The exodus from Tal Afar, 60 km (40 miles) west of Mosul, is worrying humanitarian organizations as some of the civilians are heading into insurgent territory, where aid cannot be sent to them, provincial officials said.
Popular Mobilisation units, a coalition of mostly Iranian-backed militias, are trying to encircle Tal Afar, a largely ethnic Turkmen town, as part of the offensive to capture Mosul, Islamic State's last major stronghold in Iraq.
Members of the Shia-dominated Popular Mobilisation force near the IS stronghold of Tal Afar (20 November 2016)
About 3,000 families have left the town, with about half heading southwest, towards Syria, and half northward, close to Kurdish-held territory, said Nuraldin Qablan, a Tal Afar representative on the Nineveh provincial council, now based in the Kurdish capital Erbil.


The offensive started on Oct. 17 with air and ground support from a U.S.-led coalition. It is turning into the most complex campaign in Iraq since the 2003 invasion that toppled Saddam Hussein and empowered the nation's Shi'ite majority.

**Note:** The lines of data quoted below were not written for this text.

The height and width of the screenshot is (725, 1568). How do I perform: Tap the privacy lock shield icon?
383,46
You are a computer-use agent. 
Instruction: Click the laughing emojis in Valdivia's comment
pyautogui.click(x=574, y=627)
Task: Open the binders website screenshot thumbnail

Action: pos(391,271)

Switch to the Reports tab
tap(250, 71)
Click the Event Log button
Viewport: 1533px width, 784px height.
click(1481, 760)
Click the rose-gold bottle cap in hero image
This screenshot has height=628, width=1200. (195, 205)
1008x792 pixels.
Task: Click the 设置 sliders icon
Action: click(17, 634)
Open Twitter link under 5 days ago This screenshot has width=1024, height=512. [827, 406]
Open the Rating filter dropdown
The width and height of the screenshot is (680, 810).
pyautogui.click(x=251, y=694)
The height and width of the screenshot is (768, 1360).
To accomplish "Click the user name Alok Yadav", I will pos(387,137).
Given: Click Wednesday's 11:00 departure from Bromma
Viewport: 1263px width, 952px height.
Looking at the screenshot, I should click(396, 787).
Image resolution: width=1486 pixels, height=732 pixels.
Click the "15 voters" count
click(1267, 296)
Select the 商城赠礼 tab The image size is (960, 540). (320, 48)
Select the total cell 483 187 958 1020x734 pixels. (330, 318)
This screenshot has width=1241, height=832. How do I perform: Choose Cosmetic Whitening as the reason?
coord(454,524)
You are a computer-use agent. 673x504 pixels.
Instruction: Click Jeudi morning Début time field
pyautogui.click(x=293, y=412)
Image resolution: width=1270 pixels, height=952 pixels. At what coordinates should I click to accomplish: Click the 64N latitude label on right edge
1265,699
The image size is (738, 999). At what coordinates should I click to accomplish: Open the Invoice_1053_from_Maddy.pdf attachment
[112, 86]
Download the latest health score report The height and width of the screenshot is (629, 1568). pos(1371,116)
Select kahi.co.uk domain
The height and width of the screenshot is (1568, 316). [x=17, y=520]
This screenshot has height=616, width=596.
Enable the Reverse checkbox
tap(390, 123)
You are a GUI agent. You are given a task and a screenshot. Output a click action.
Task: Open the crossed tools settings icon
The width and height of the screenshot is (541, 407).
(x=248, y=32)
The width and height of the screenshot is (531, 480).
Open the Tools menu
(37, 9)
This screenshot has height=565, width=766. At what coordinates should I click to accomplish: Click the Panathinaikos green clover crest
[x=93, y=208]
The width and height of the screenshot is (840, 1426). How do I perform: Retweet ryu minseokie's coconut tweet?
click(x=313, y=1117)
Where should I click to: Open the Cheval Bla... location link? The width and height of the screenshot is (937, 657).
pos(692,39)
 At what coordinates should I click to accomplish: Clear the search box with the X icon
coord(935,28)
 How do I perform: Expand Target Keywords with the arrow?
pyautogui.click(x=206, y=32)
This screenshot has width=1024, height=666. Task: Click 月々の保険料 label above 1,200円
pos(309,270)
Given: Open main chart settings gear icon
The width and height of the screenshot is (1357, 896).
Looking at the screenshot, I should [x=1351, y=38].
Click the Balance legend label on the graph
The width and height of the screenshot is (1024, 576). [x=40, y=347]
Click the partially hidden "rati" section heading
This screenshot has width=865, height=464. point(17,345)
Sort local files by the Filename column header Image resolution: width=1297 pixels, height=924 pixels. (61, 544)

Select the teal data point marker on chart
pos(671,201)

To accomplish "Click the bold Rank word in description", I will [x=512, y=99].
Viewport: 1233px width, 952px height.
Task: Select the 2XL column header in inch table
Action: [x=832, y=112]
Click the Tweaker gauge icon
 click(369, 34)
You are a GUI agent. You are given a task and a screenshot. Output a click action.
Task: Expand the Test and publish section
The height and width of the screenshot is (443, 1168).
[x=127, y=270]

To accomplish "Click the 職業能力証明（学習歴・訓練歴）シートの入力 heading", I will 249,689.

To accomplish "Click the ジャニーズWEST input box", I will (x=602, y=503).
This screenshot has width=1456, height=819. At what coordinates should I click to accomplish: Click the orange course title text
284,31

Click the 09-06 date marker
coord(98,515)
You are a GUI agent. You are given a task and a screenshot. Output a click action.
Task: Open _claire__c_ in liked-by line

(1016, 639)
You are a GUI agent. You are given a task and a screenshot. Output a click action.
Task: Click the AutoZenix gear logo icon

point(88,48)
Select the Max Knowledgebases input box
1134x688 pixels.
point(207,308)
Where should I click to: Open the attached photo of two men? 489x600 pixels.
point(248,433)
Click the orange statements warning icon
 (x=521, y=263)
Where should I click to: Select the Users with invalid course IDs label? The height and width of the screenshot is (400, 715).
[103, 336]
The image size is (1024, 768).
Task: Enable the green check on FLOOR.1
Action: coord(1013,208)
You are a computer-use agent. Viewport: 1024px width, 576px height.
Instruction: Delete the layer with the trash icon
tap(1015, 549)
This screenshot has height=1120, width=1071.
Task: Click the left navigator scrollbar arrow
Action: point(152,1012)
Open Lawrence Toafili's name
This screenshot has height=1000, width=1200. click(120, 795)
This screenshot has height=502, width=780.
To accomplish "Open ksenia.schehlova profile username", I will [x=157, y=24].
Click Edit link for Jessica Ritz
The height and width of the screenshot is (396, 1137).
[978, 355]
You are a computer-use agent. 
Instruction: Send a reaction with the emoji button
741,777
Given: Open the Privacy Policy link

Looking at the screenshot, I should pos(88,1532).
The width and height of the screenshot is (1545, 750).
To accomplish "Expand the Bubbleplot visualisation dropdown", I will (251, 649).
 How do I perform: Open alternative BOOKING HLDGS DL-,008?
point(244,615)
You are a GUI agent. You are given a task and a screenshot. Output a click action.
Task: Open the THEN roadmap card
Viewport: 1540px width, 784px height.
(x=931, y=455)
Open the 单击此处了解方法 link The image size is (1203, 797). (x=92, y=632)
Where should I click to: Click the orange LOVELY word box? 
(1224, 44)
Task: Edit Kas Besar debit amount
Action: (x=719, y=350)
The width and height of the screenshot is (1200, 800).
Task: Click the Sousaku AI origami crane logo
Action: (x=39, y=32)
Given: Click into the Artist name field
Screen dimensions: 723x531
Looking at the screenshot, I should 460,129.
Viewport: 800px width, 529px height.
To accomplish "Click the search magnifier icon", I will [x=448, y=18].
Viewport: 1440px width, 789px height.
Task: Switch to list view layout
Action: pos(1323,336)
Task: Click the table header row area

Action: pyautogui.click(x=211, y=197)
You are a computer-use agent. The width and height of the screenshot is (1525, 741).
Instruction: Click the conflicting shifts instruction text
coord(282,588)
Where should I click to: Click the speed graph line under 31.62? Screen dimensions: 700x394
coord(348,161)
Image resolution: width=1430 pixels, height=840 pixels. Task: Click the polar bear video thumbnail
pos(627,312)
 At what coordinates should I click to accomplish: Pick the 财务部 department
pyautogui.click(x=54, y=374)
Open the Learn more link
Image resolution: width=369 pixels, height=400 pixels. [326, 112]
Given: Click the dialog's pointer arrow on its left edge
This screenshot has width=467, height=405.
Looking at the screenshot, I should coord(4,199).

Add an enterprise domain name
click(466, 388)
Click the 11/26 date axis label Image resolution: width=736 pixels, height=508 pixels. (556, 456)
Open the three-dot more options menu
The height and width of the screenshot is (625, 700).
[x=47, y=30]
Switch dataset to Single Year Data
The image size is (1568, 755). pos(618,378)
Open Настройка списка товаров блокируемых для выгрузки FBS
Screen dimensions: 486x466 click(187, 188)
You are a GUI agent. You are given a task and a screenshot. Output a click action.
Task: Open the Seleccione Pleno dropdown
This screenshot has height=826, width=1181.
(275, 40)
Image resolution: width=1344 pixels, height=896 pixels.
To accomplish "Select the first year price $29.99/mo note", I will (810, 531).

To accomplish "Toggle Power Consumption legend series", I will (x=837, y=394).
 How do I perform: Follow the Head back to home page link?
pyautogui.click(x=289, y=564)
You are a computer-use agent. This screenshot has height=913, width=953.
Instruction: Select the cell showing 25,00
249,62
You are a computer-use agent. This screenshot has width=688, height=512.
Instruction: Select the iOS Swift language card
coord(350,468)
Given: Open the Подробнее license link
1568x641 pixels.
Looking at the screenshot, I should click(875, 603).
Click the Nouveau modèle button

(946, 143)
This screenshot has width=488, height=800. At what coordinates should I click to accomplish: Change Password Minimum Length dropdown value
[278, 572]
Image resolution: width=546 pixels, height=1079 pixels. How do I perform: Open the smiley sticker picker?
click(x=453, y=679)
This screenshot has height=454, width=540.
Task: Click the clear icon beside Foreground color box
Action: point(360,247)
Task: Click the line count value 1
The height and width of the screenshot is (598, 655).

Those fleeing Tal Afar are Sunnis, who are in a majority in Nineveh province in and around Mosul. Tal Afar also had a Shi'ite community, which fled in 2014 when the Sunnis of Islamic State swept through the region.
Turkey is alarmed that Iran could extend its power through proxy groups to an area close to Turkey and Syria, where Ankara is backing rebels opposed to the Russian and Iranian-backed Syrian President Bashar al-Assad.

Citing close ties to Tal Afar's Turkmen population, Turkey has threatened to intervene to prevent revenge killings should Popular Mobilisation forces, known as Hashid Shaabi, storm the town.